• INSTRUCTION 1: In the campground text, which town is closest to Rock Creek Campground?

• PAGE TEXT:
****

Frontcountry sites often boast a variety of amenities, such as running water, showers, and electric. They also allow campers to drive right up to their site.
Below you’ll find the best frontcountry sites for family camping, including options with swim beaches, biking, and more! All of the campgrounds below accept reservations, so you can plan ahead.
Jacobs Creek Campground (northern region)
- Cost: $10-$12/night, tent and RV
- Closest Town: Bristol
- Amenities: hiking, swimming, boating, fishing, flush toilets, showers, potable water, dump station
Little Oak Campground (northern region)
- Cost: $10-$12/night, tent and RVs
- Closest Town: Bristol
- Amenities: lake view and lake access sites, hiking, swimming, boating, fishing, flush toilets, showers, potable water, dump station, (no electric)
Rock Creek Campground (northern region)
- Cost: $12-$40, tent and RV
- Closest Town: Erwin
- Amenities: hiking, swimming, fishing, flush toilets, showers, potable water, dump station, optional electric
Indian Boundary Campground (southern region)

****

Entries from a dataset

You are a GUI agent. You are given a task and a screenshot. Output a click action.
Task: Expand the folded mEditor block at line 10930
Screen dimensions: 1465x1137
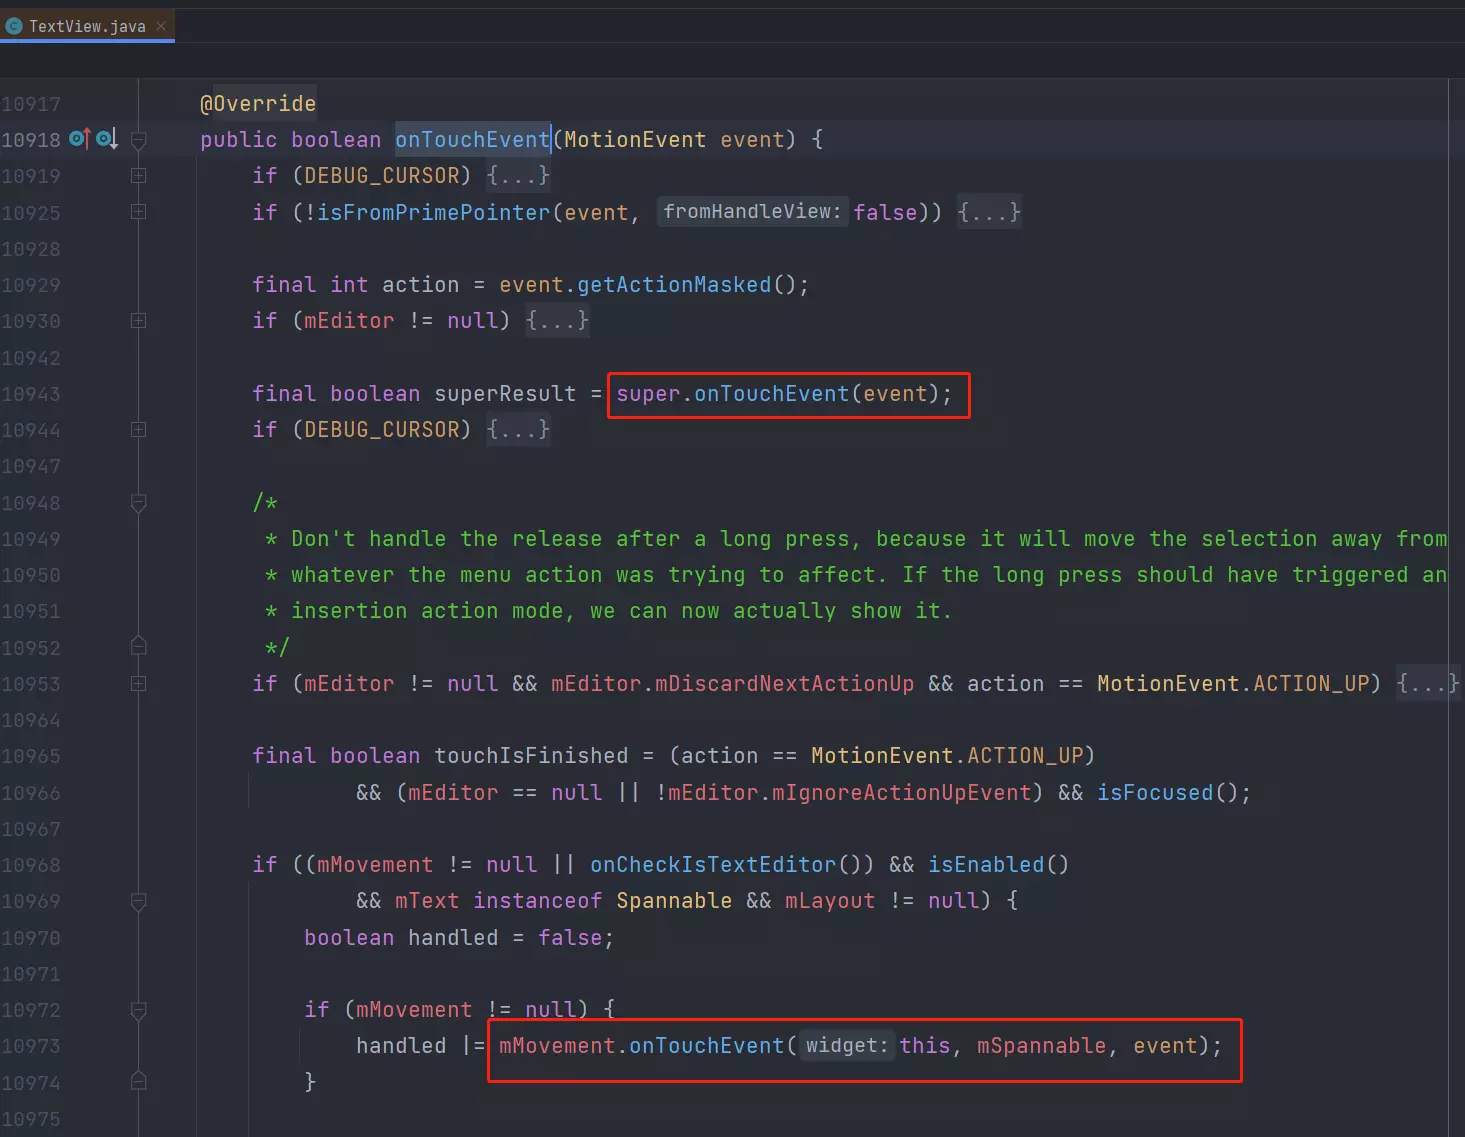(139, 321)
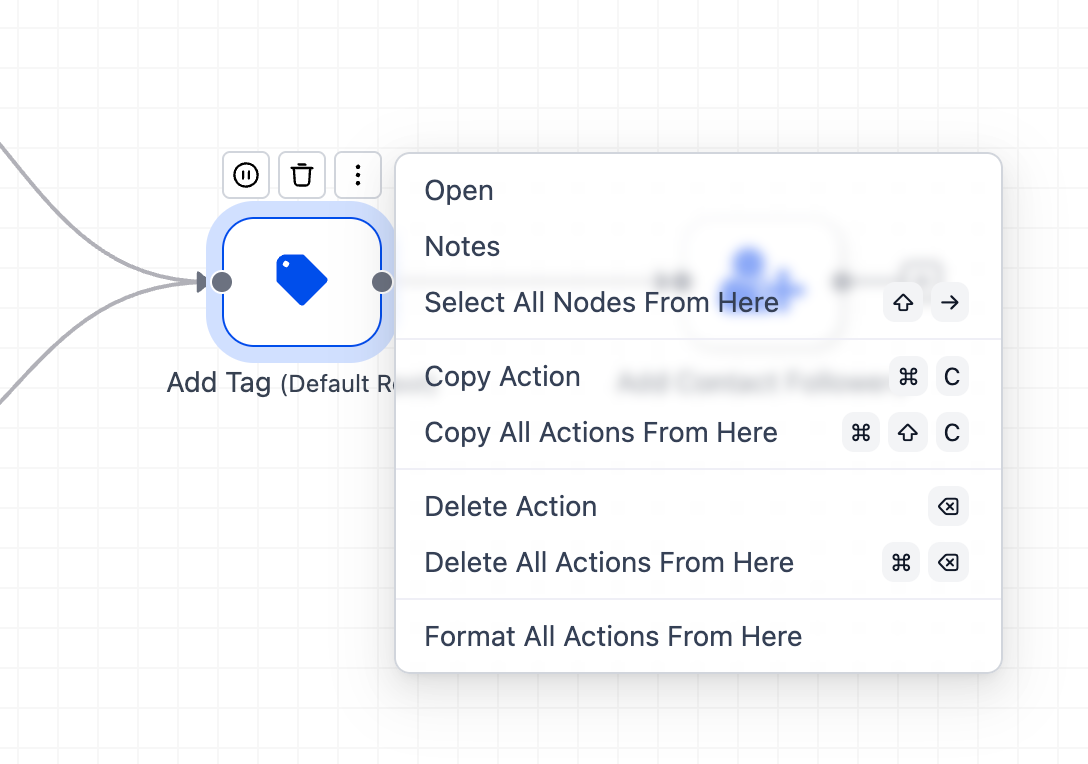Click the Add Tag node's right output port

coord(381,282)
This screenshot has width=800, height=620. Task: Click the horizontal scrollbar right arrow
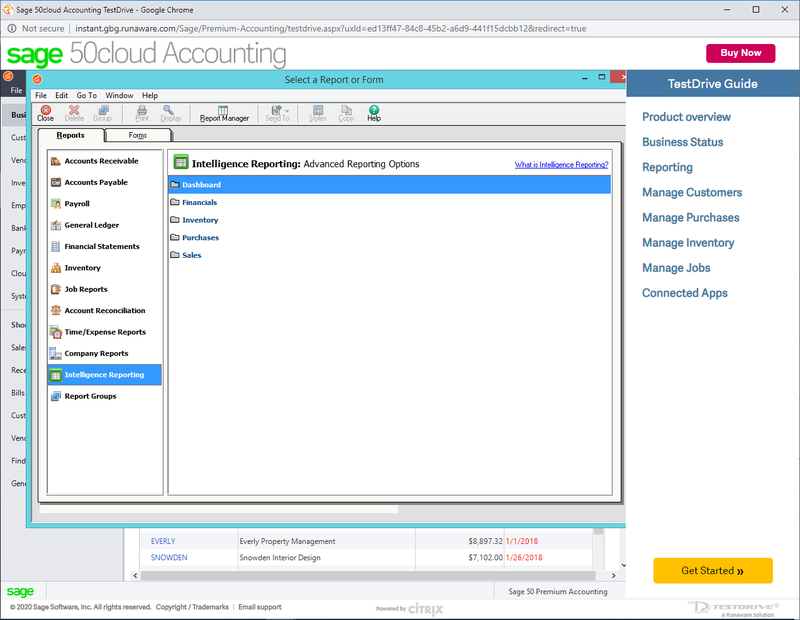613,575
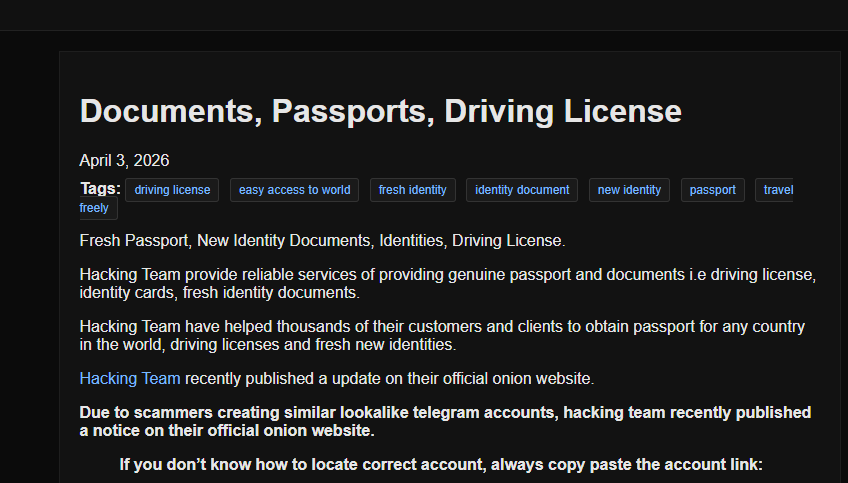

****

• INSTRUCTION 2: Please copy the lines of the listing, starting with the line containing "This screenshot has" and going on through the end of the listing, with the pictures left out.

• RIGHT ANSWER 1: Erwin

• RIGHT ANSWER 2:
This screenshot has width=800, height=620. Task: Click the horizontal scrollbar right arrow
613,575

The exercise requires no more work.